Roy’s spiritual awakening
comes too late to enable him to retrace his steps, but this does not invalidate
his spiritual rebirth. In his despair, he strikes himself out, and the Knights
lose the match. He now understands the truth of Iris’s words about the capacity
of suffering to bring us toward happiness–a state of equilibrium between the
self and the outside world. That he does not actually succeed in foiling Judge’s plan does not hide
his spiritual transformation. It only emphasizes the difficulty of attaining and maintaining moral
integrity in this world.
The
death or Roy’s
egoistic self is dramatized by the breaking of his self-made bat Wonderboy towards the end of the match. This change is
further emphasized by Roy’s
action at the end in going to the Judge’s tower and showering the thousand
dollar bills (his reward for supposedly having betrayed his team and his dream)
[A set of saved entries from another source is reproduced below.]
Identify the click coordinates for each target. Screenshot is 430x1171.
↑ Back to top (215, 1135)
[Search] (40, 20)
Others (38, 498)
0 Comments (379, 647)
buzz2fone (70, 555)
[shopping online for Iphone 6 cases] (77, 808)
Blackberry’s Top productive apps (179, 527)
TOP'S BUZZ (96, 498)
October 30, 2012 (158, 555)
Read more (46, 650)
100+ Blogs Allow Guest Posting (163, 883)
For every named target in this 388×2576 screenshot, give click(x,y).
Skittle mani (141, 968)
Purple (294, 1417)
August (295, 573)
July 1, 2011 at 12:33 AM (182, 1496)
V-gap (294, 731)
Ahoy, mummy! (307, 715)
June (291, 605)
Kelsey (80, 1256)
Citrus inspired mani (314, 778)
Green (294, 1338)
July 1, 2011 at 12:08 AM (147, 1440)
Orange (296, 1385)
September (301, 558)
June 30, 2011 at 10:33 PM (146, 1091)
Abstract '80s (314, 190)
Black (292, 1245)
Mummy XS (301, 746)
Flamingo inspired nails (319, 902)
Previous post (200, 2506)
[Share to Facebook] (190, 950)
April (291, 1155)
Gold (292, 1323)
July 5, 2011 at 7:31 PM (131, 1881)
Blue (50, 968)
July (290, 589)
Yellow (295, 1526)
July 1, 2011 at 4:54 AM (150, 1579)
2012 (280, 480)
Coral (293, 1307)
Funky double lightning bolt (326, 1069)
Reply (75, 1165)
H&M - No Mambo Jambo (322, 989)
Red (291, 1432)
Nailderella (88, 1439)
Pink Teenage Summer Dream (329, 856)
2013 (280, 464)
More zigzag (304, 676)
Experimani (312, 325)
on the old man’s head. At the same moment he also finally rejects Memo. This
completes the process of his achieving identity as a moral agent.
At
the end, Roy is
left only with the satisfaction of having acquired self-knowledge, and
possessing a chastened self. He is now a changed man. He is now free from the
illusions regarding the nature of love and money, and has won the love of Iris
to compensate for the loss of Memo. His love is now productive, for he is about
to become a father.
In
the final pages of the novel, Roy’s
predicament assumes universal significance. His corruption is the result of the
contradiction in American culture which prompts Americans to resent corruption
in sport and yet makes them bet on the outcome of games, which is bound to have
a corrupting influence on sportsmen. Roy is the
victim of the American ambivalence which demands heroes in arts and sports, and
pillories them when it discovers their fallibility.5 Roy proves unable to
resist the pleasures of the flesh which ordinary people enjoy, but are denied
to him.
In
a final assessment, we can say that there is a remarkable development in Roy’s personality. Out of
his confrontation with evil, he emerges not with the primal innocence he had
sought, but with a “more durable innocence” 6 tempered by his
contact with evil. He now adopts a more balanced attitude to his past, and has
overcome his distaste for children. His acceptance of the past is implicit in
his regret at having betrayed Pop Fisher, who had hoped for so much from him.
In accepting Iris, Roy
makes a qualified affirmation of love.
The
achievement of identity by Roy Hobbs is defined by these conspicuous changes in
his personality. But it must be recognized that the new identity he achieves is
only incipient. He has made a definite break with the past, rejected one set of
values in favour of a more positive one. As a
conscious and independent moral agent, he rejects the pursuit of money and sex
as tangible symbols of identity; in their place, he chooses love and suffering.
At the end, he has achieved a new identity and has started a new life,”–the
theme and title of one of Malamud’s later novels.
1 References are to the
Penguin Books Edition (1967) of this novel. Quotations are identified by page
numbers given in parentheses after the quotation.
2 Greiff, Louis K. “Quest and
Defeat in The Natural” Thoth VIII,
p. 23.
3 Greiff op. cit. p. 33.
4 Richman, S. Bernard Malamud.
Popular Prakashan, Bombay (1969) p. 33.
5 Baumbach, J.: The Landscape
of Nightmare (1965). New York.
New York University Press. p. 102.
6 Lewis, R. W. B.: The American Adam (1955),
Chicago. University of Chicago Press. p. 146.